Biden promised he would stop sending offensive weapons to Israel if its troops “go into Rafah,” the small enclave crammed with refugees fleeing bombing elsewhere in Gaza.
But Israeli troops have been attacking inside Rafah for weeks now, the International Court of Justice ordered that Israel “must immediately halt its military offensive” in Rafah, more than 1 million displaced people have fled the bombing and assaults once again, yet the White House still claims that this is somehow not a significant attack and Washington is still providing the weapons enabling the onslaught.
Uncommitted voters, tens of thousands of students protesting in encampments across the country, millions more people protesting in the streets and in the halls of Congress, all demanding an immediate and permanent cease-fire, including massive shipments of humanitarian aid and an end to U.S. arms transfers to Israel, are sending a powerful message to Biden that his actions are not acceptable.
Their campaigns have transformed public opinion — 83% of Democrats, 70% of all voters support a permanent cease-fire, media coverage, and even the language of top administration officials. Biden and his aides now acknowledge the need for a cease-fire, but still refuse to take the action that would actually make that happen, cutting off the arms transfers enabling Israel’s war.
And what happens to those hundreds of thousands of protesters? Despite the fact that they speak for the overwhelming majority of the country, they are often attacked with false claims of antisemitism.
There is no doubt real antisemitism is on the rise in this country. The far-right militias marching in Charlottesville in 2017 chanting “Jews will not replace us.” The 11 Jews in their Pittsburgh synagogue in 2018 murdered by a white supremacist who blamed Jews for allowing immigrants to enter the U.S. and replace white people. The assaults on Jews in San Diego and elsewhere.

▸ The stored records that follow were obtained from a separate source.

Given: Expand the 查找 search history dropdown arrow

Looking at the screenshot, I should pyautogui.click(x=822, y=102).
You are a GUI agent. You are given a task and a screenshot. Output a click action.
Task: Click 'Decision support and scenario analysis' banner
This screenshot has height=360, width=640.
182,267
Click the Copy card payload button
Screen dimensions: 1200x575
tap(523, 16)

The threat to Jews is coming from right-wing white supremacists. That’s not surprising – the history of modern antisemitism in this country is linked to white supremacy and the rise of the Klan in the early 1900s, which carried out lynchings of Jews alongside the far greater number of African Americans.

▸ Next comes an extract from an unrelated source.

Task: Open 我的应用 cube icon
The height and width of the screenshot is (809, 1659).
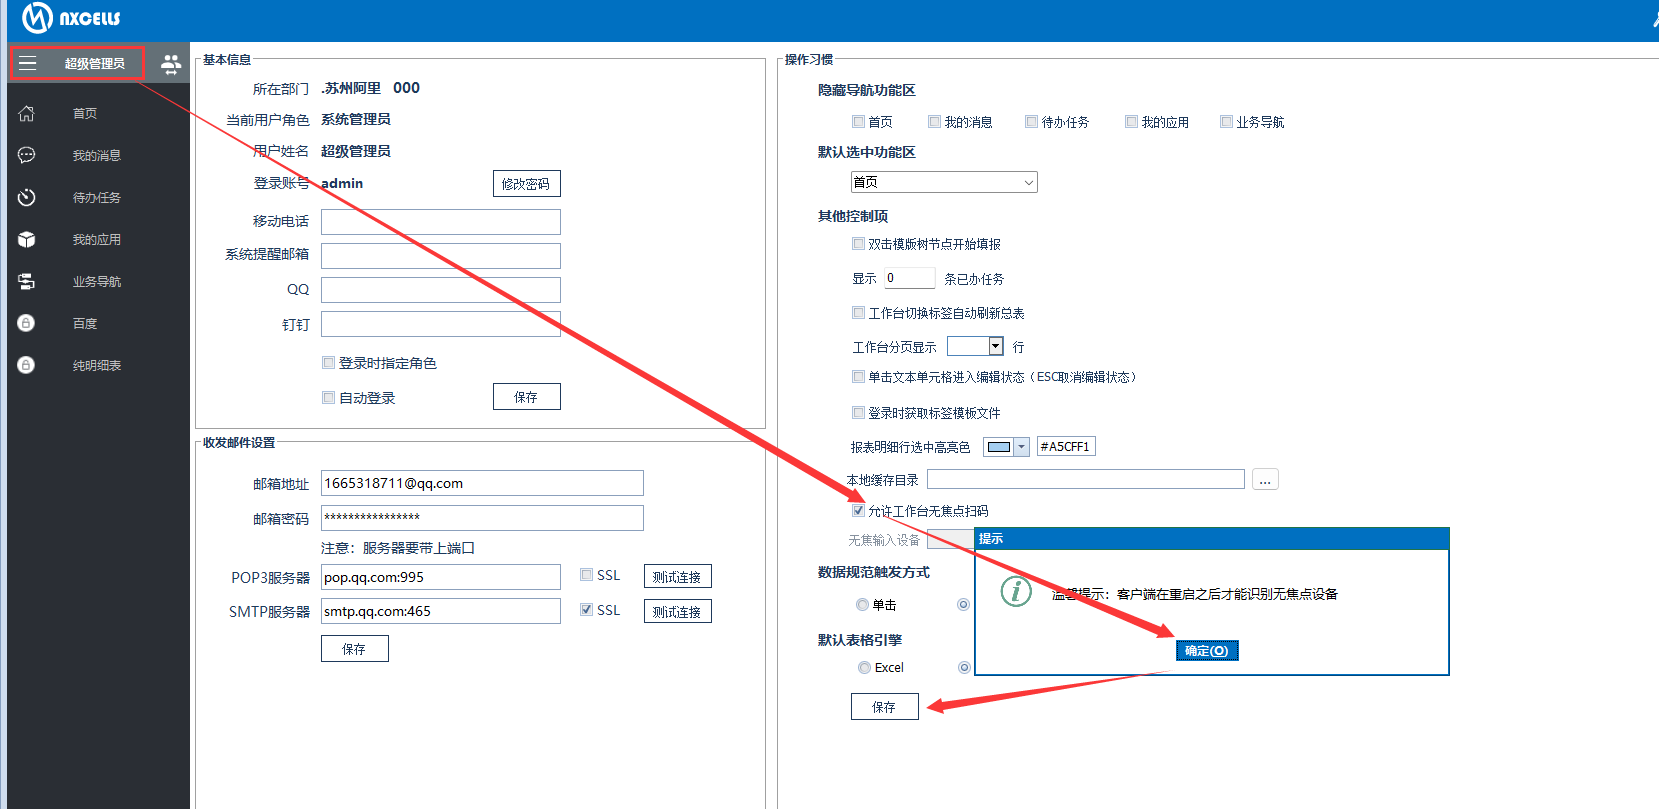Action: (27, 240)
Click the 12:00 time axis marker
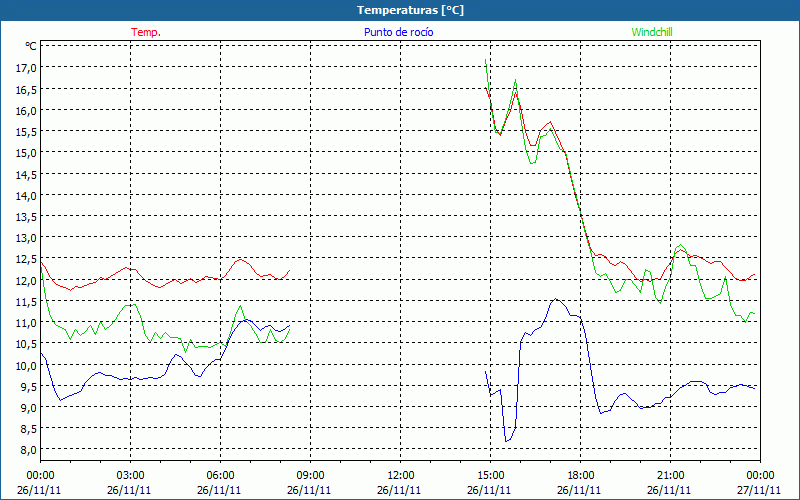 click(400, 475)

The weaponization of antisemitism deliberately targets opponents of Israeli occupation and apartheid and supporters of Palestinian rights to undermine their campaigns, and intentionally aims to discredit the activists. It also prevents critical discussions of how to reverse the horrifying reality that our government and our tax dollars are enabling what the International Court of Justice says plausibly amounts to genocide.
So when student protesters, Palestinian campaigners, even Jewish activists are falsely accused of antisemitism, it undermines not only their work to stop the killing in Gaza, but our collective ability to fight against the real antisemites as well.
Phyllis Bennis is a fellow of the Institute for Policy Studies in Washington, D.C., and serves as international adviser to Jewish Voice for Peace.